_Assigned task:_ Reproduce word for word the stretch of the items from the line containing "Describe the element at coordinates (210, 519)" through the end of the items, leaving the pictures out.
"""
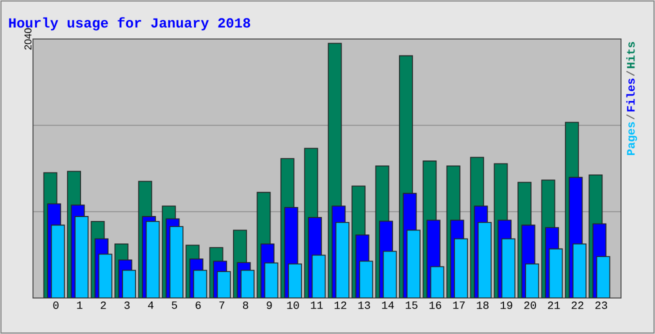 This screenshot has width=655, height=334. Describe the element at coordinates (554, 306) in the screenshot. I see `x-tick-label: 21` at that location.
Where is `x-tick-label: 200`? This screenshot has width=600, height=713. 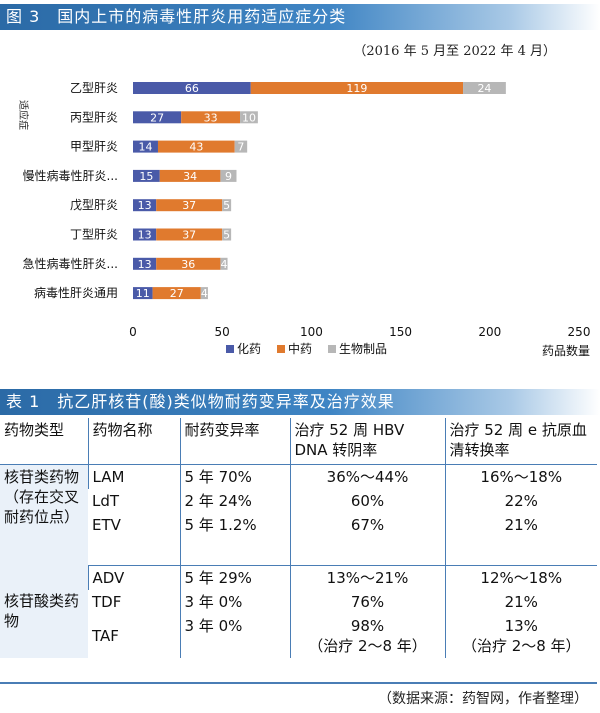 x-tick-label: 200 is located at coordinates (490, 332).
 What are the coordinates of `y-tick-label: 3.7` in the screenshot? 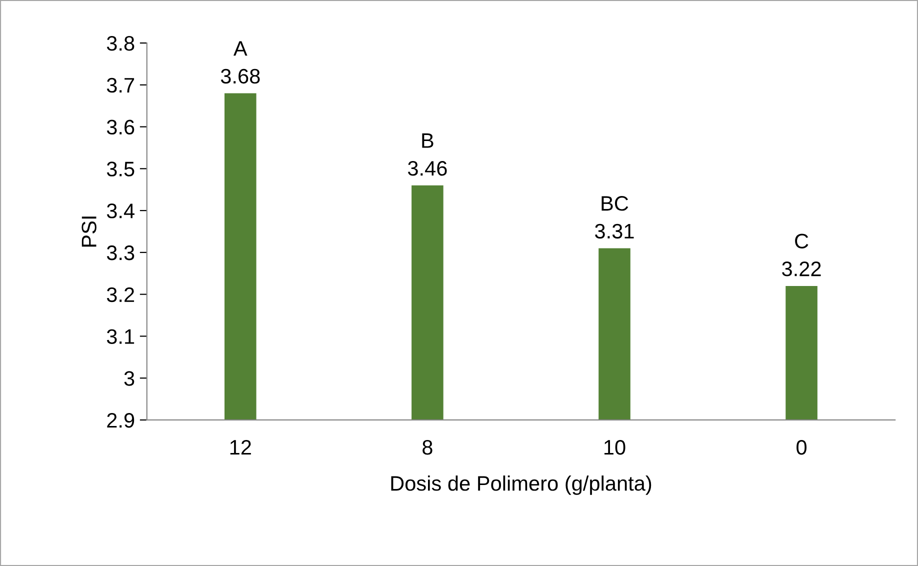 It's located at (120, 86).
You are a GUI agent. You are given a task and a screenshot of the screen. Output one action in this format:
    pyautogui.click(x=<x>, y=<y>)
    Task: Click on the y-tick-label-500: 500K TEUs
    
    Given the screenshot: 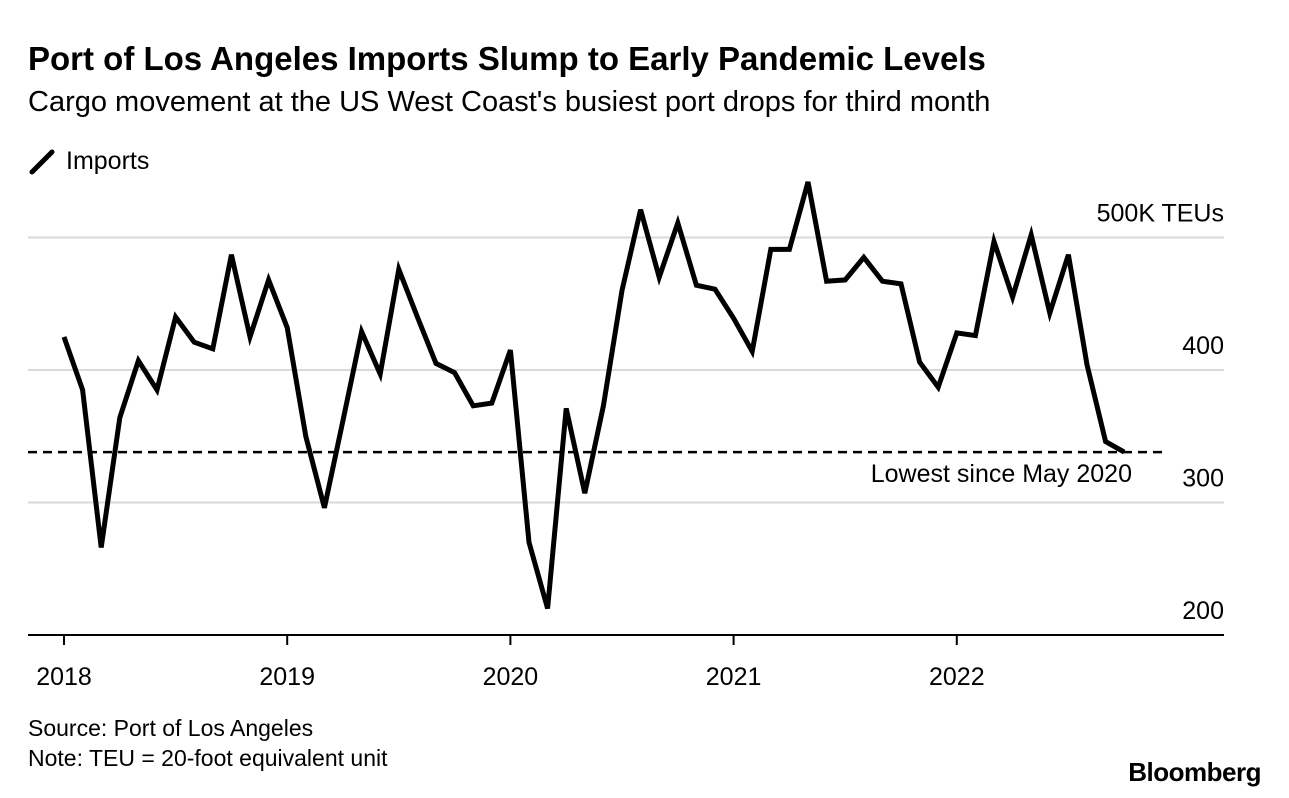 What is the action you would take?
    pyautogui.click(x=1160, y=214)
    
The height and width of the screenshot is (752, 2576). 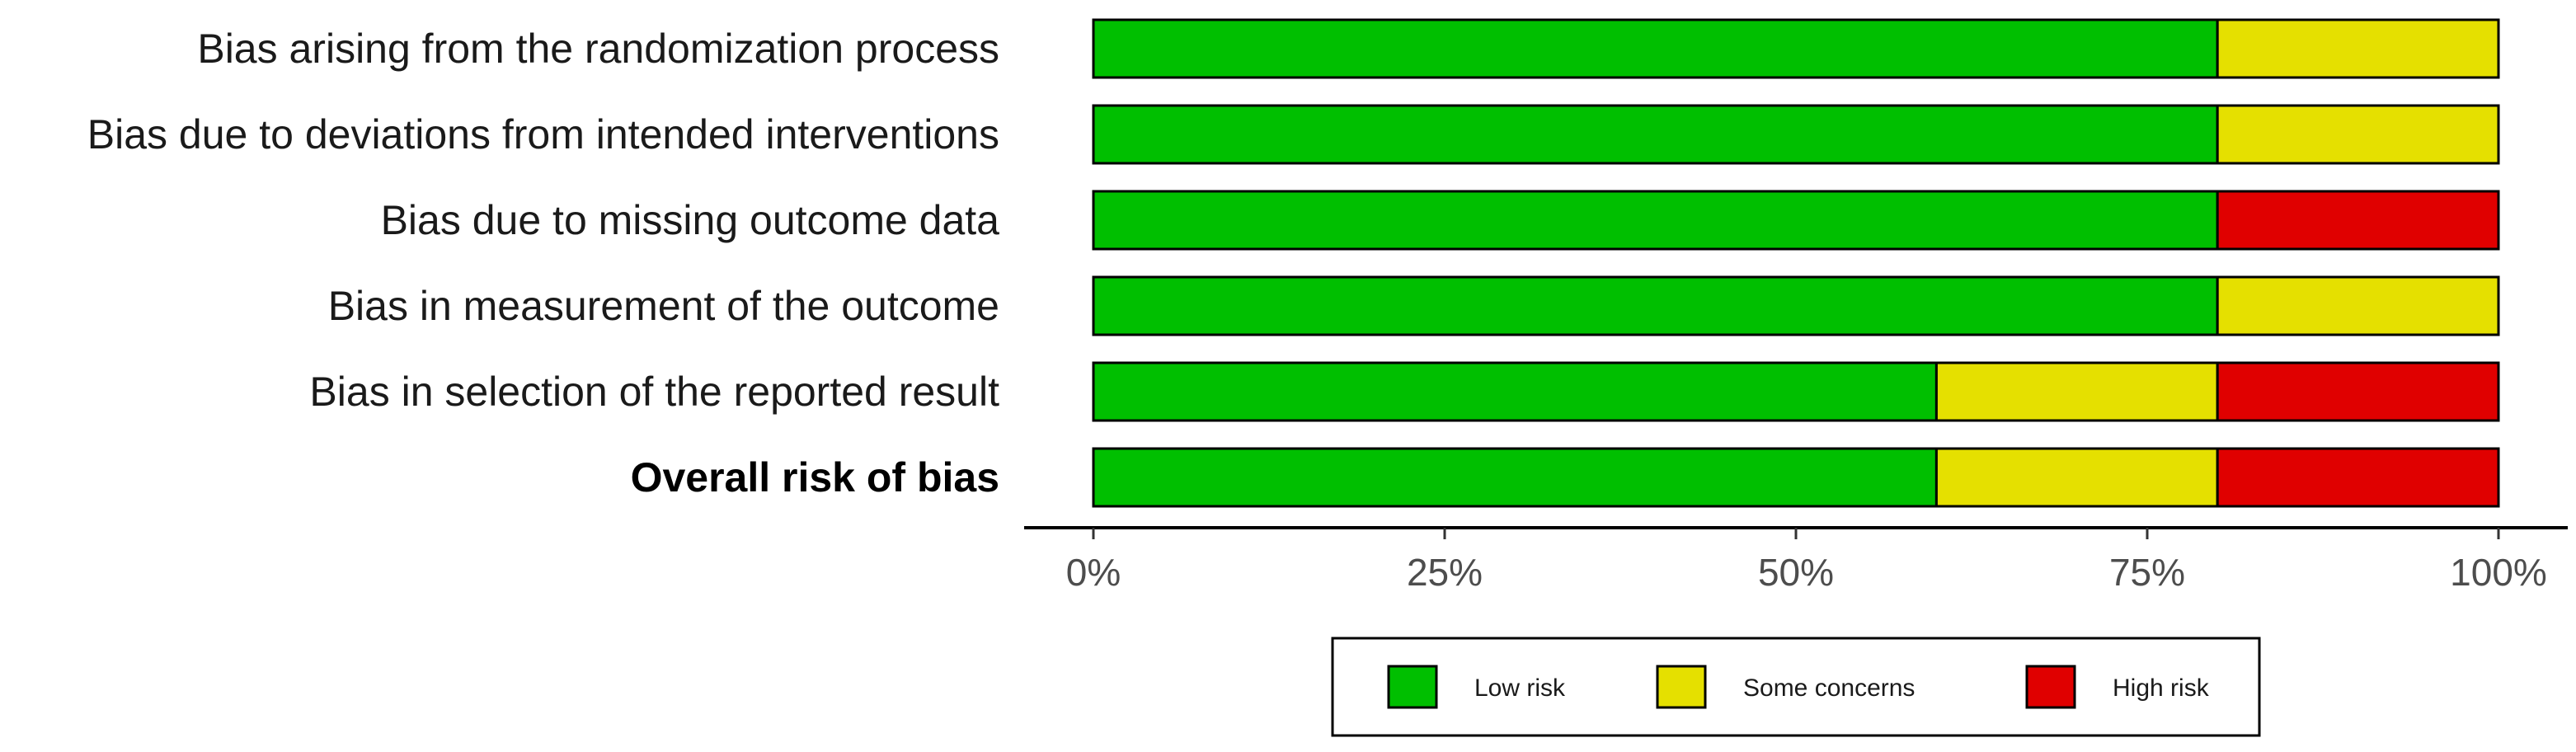 I want to click on x-axis: 0% 25% 50% 75% 100%, so click(x=1796, y=560).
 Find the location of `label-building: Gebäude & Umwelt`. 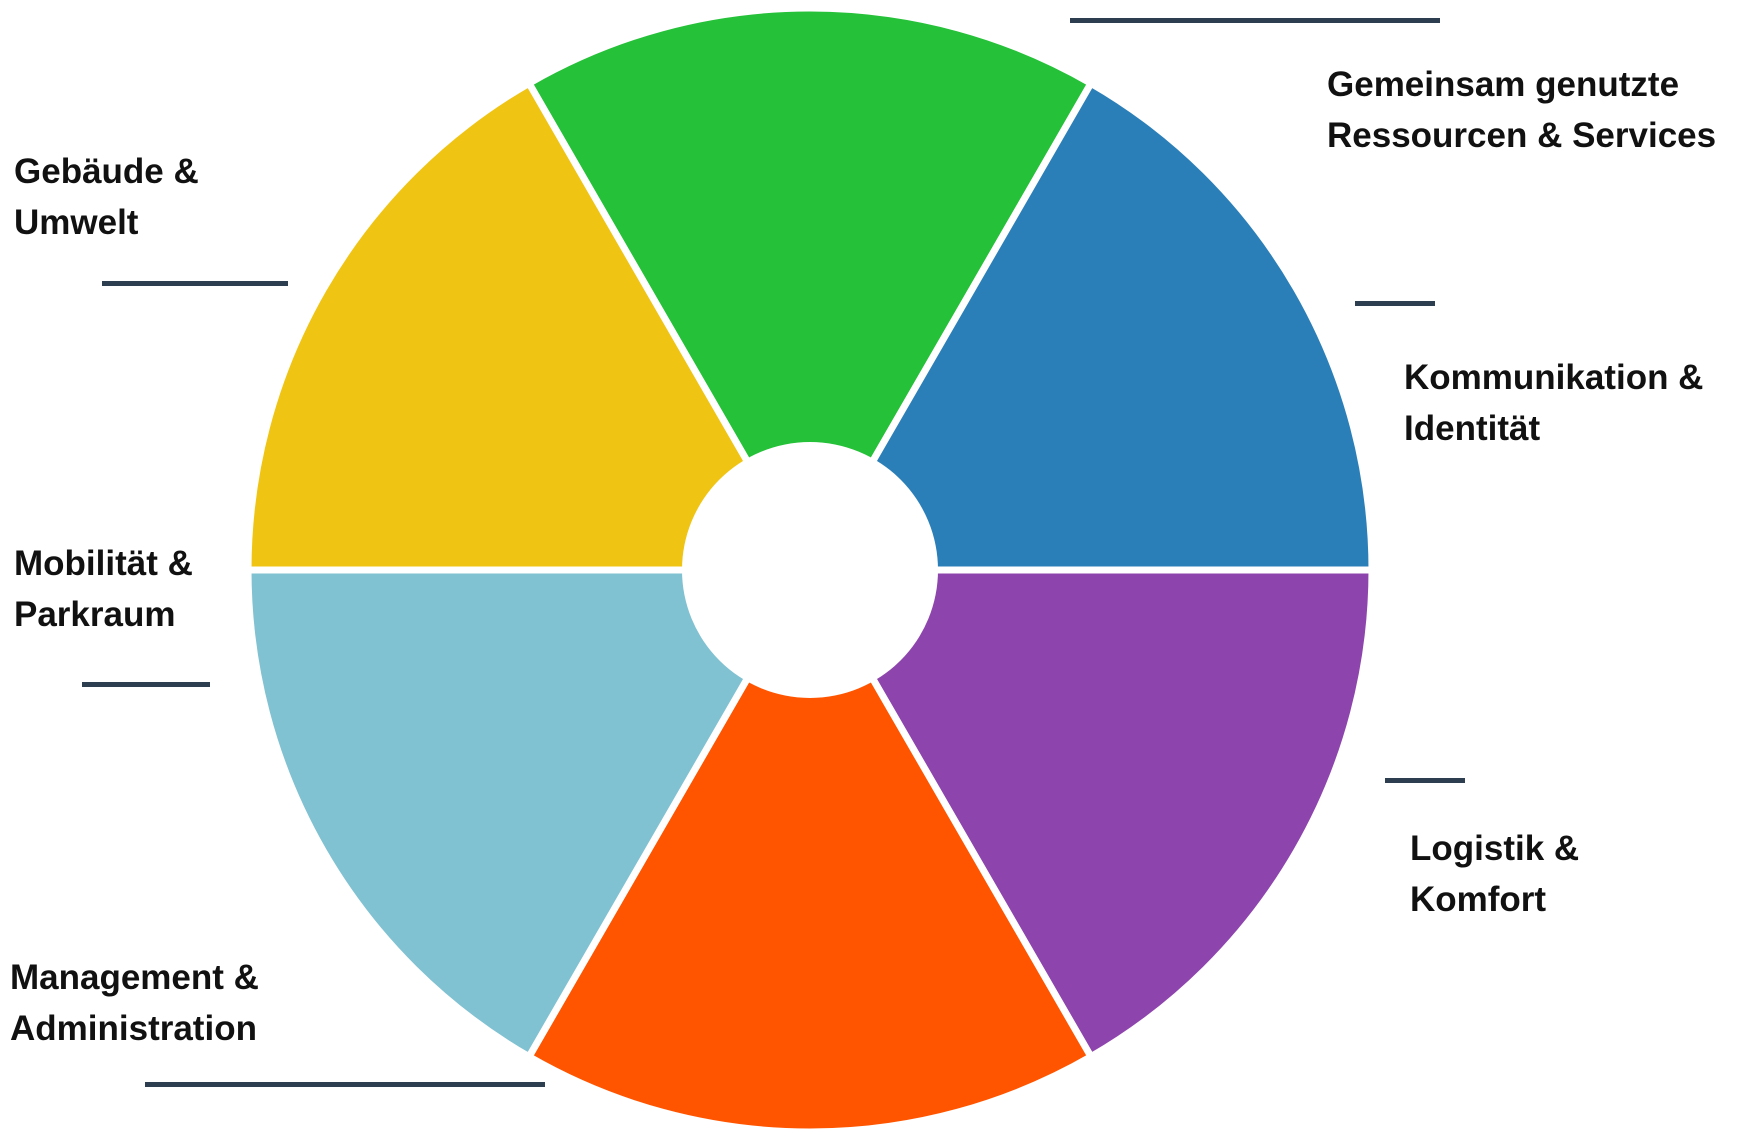

label-building: Gebäude & Umwelt is located at coordinates (106, 197).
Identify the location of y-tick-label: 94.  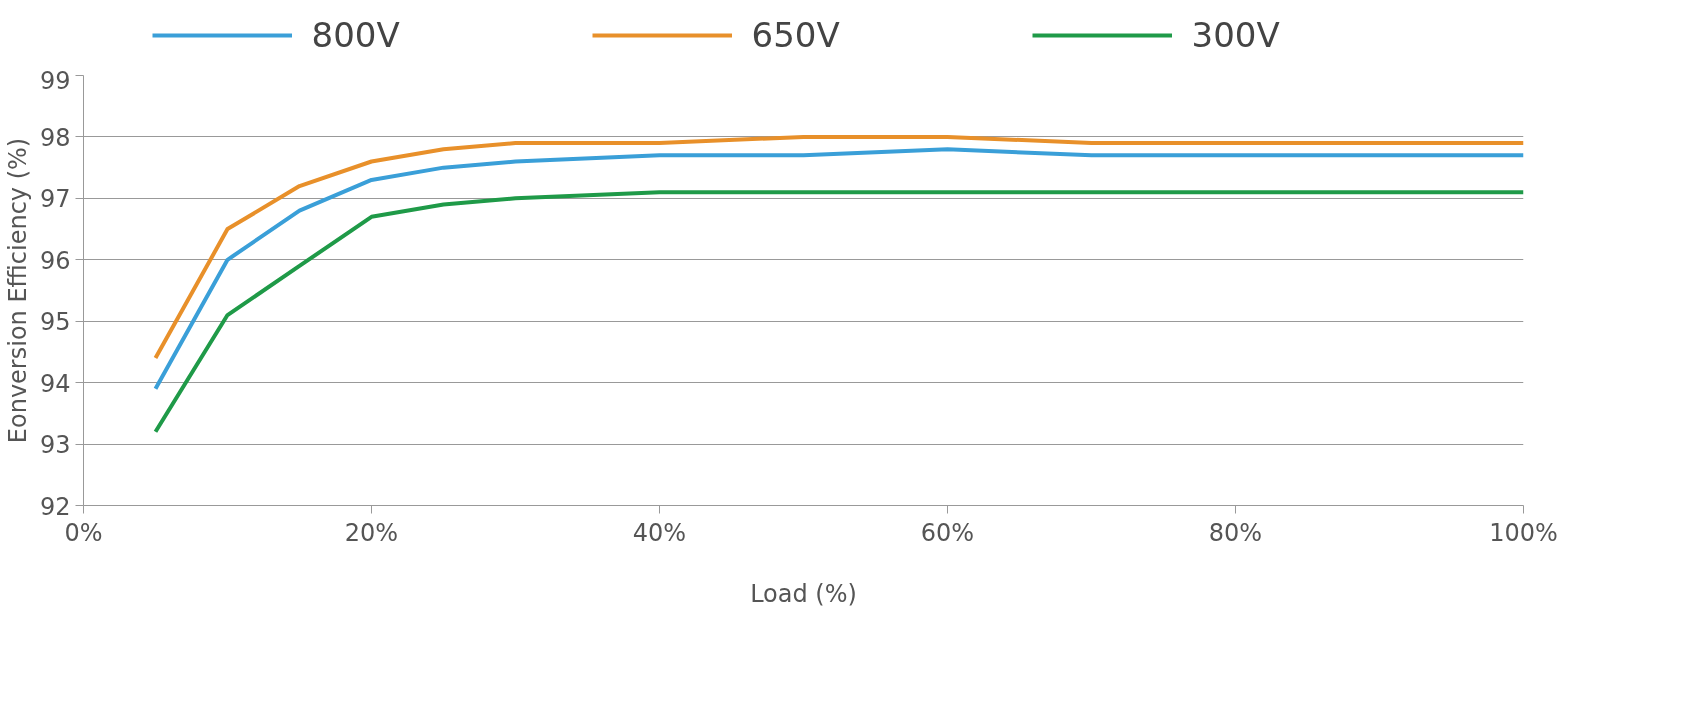
(55, 384).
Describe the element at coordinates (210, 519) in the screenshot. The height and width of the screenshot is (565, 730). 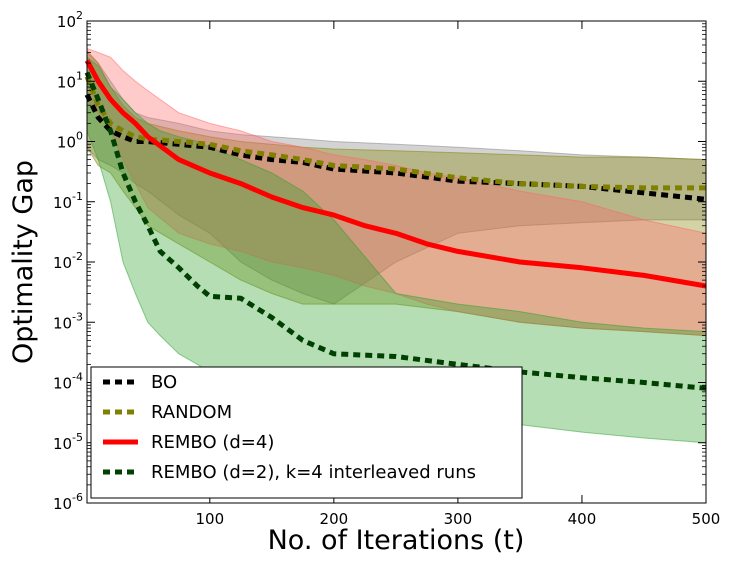
I see `x-tick-label: 100` at that location.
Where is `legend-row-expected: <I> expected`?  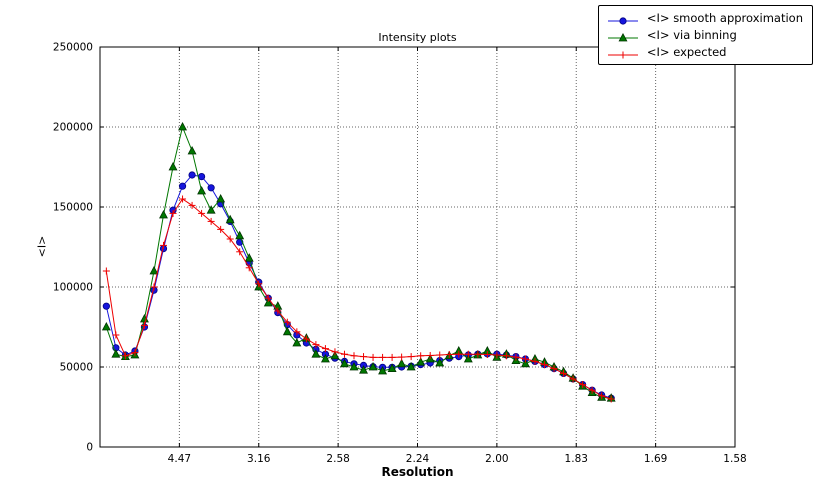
"""
_Answer area:_
Describe the element at coordinates (210, 519) in the screenshot. The height and width of the screenshot is (565, 730). 
I see `x-tick-label: 100` at that location.
Where is `legend-row-expected: <I> expected`?  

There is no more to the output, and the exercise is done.